### EXERCISE
Read through the lines below for the string "will" and copy each one that has it.

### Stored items
== Segment start ==

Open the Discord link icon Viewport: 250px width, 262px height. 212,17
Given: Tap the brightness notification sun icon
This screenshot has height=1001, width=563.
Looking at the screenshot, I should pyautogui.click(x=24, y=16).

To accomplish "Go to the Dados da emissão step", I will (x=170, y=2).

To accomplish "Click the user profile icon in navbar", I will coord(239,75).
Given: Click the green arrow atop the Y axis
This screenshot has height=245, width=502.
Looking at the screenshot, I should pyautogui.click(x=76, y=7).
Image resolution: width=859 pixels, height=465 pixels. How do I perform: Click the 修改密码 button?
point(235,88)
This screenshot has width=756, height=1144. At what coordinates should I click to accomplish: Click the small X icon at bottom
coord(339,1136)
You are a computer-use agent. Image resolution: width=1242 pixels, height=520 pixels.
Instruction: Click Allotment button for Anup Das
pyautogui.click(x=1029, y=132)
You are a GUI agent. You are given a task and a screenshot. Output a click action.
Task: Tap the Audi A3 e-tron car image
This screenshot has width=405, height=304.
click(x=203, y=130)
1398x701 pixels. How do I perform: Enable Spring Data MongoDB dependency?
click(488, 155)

== Segment end ==
== Segment start ==

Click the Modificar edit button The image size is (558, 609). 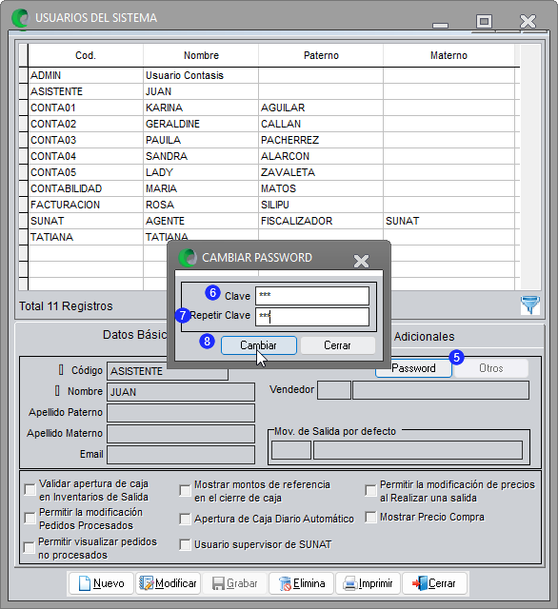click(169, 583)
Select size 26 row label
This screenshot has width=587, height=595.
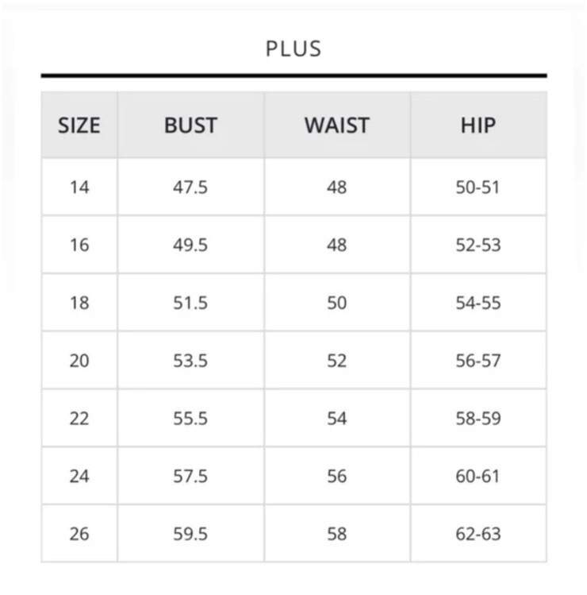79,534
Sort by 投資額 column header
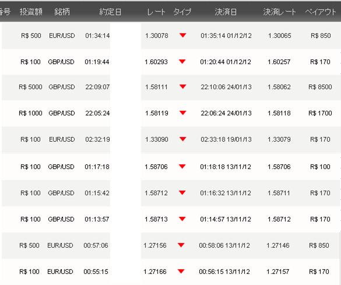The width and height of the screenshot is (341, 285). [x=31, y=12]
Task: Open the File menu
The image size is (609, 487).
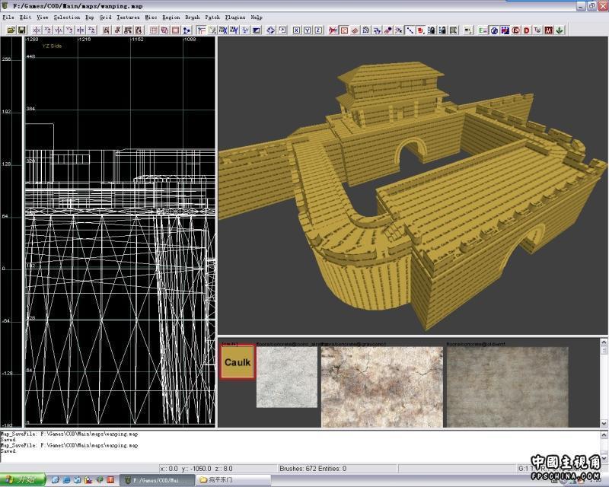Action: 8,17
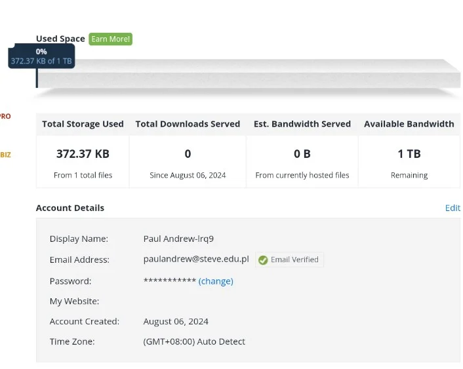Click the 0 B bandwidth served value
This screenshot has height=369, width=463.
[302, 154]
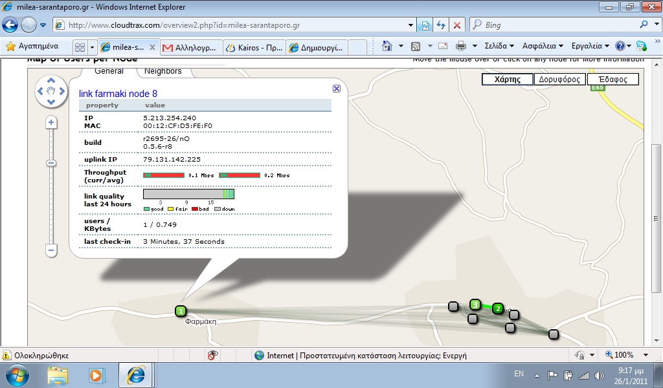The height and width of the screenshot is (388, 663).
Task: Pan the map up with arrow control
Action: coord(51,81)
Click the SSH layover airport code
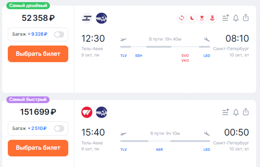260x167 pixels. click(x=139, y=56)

== Segment end ==

### RESULT OF THE TASK
To accomplish "Go to the Dados da emissão step", I will (x=170, y=2).
To accomplish "Click the user profile icon in navbar", I will coord(239,75).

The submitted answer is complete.